Platforms

Lakehouse or warehouse is a staffing question

The formats converged, the engines cross-read each other, and the real decision is about the team you have, not the architecture you admire.

By The editors · · 2 min

The lakehouse-versus-warehouse debate was framed as architecture and was always staffing. In 2026 the technical gap has narrowed to the point of embarrassment: warehouses read open table formats, Databricks fully supports Iceberg, and the comparison literature spends most of its pages on catalogs and governance rather than capability. What remains different is who does the work.

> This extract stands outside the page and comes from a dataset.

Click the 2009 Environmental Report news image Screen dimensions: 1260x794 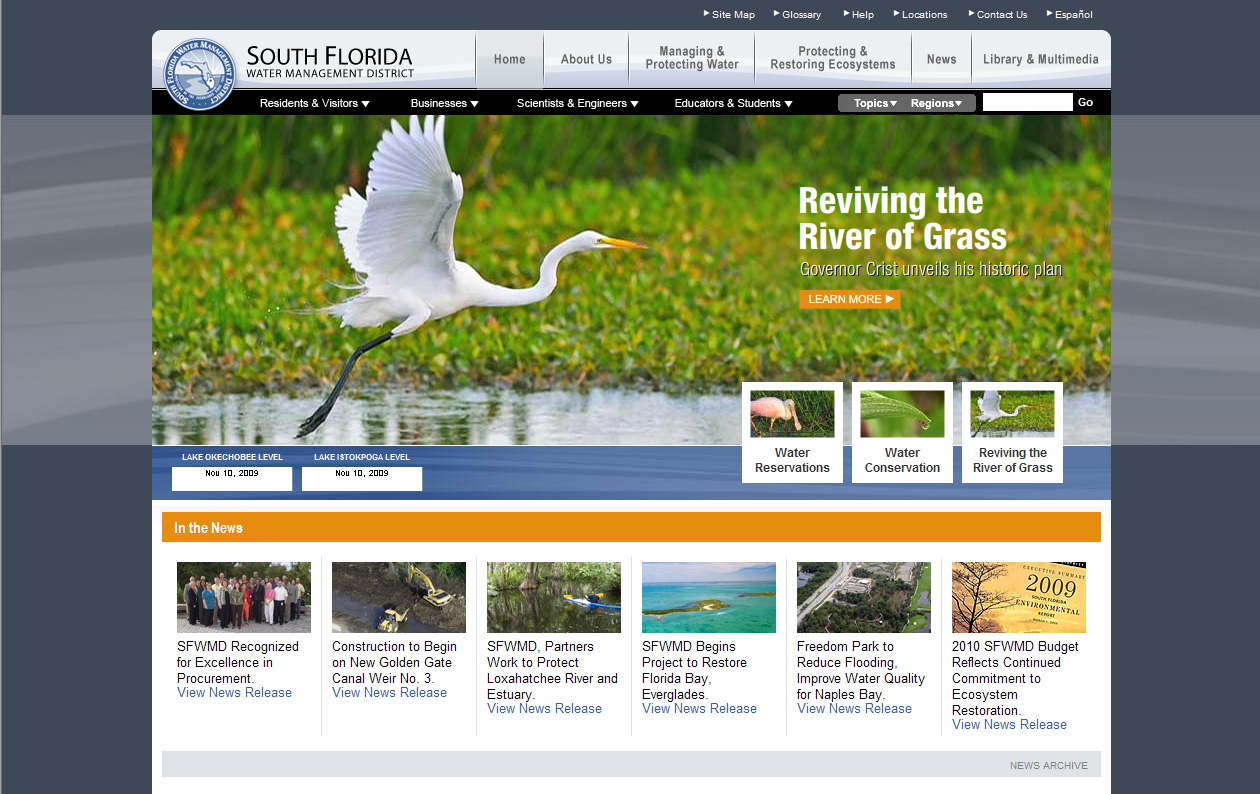tap(1018, 597)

Illustrative chart placing lakehouse and warehouse choices against workload variety and platform engineering capacity

A warehouse is a product. Storage, compute, optimization and access control arrive integrated, and the price of integration is the meter running on someone else's margins. A lakehouse is a kit. Open storage, your choice of engines, real optionality for ML and streaming workloads, and the price of optionality is that table maintenance, compaction, catalog operations and security integration are now jobs on your team's calendar.

the honest decision table

Mostly SQL analytics, a lean data team, spend that fits the meter: the warehouse is not a compromise, it is the correct product, and the architecture blog posts calling it legacy are selling something. Diverse engines on the same data, ML pipelines beside BI, an actual platform team with on-call capacity: the lakehouse's optionality is real and compounding. A hybrid (warehouse for governed BI, open tables underneath for everything else) is no longer exotic; the format convergence made it the emerging default for larger shops.

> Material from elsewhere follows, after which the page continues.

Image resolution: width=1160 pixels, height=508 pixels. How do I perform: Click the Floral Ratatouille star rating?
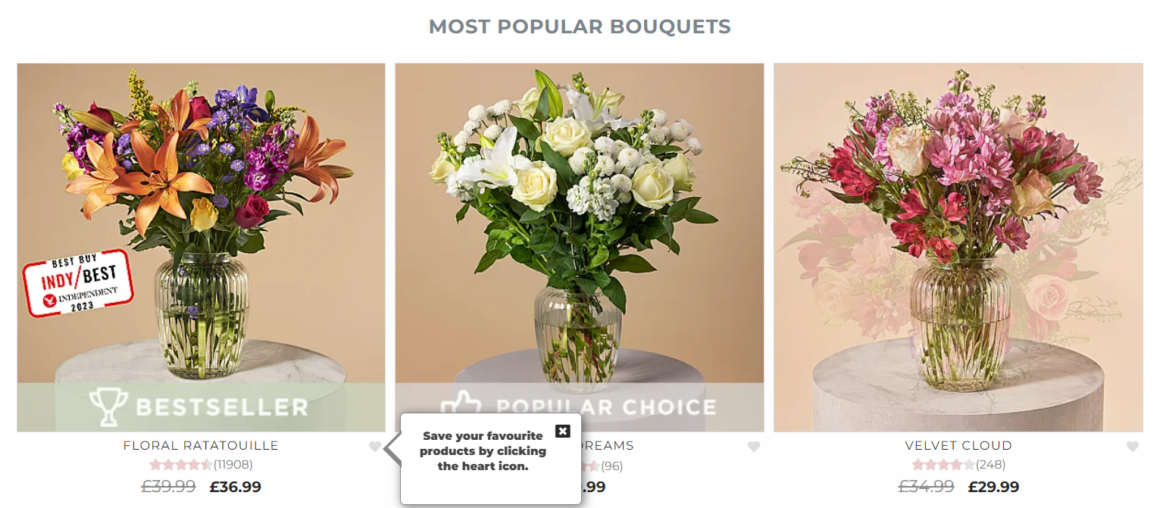[181, 465]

the staffing math, made explicit

Since the argument is staffing, do the staffing arithmetic in the open. A lakehouse in production needs someone who owns compaction and table maintenance, someone who owns the catalog and its permission model, and someone who answers at 2 a.m. when a job corrupts a manifest; in small shops these are one exhausted person, which is the real meaning of "we run a lakehouse". Price that headcount honestly, including the hiring difficulty, and compare it to the warehouse premium on your actual query volume rather than on principle. Under roughly two full engineers of genuine platform capacity, the meter is almost always cheaper than the payroll. The reverse also holds: at the scale where the warehouse bill exceeds several platform salaries, the kit stops being a lifestyle choice and becomes a procurement one.

verdict

Count your platform engineers before you count your query engines. The kit is only cheaper than the product if assembly labor is free, and it has never once been free.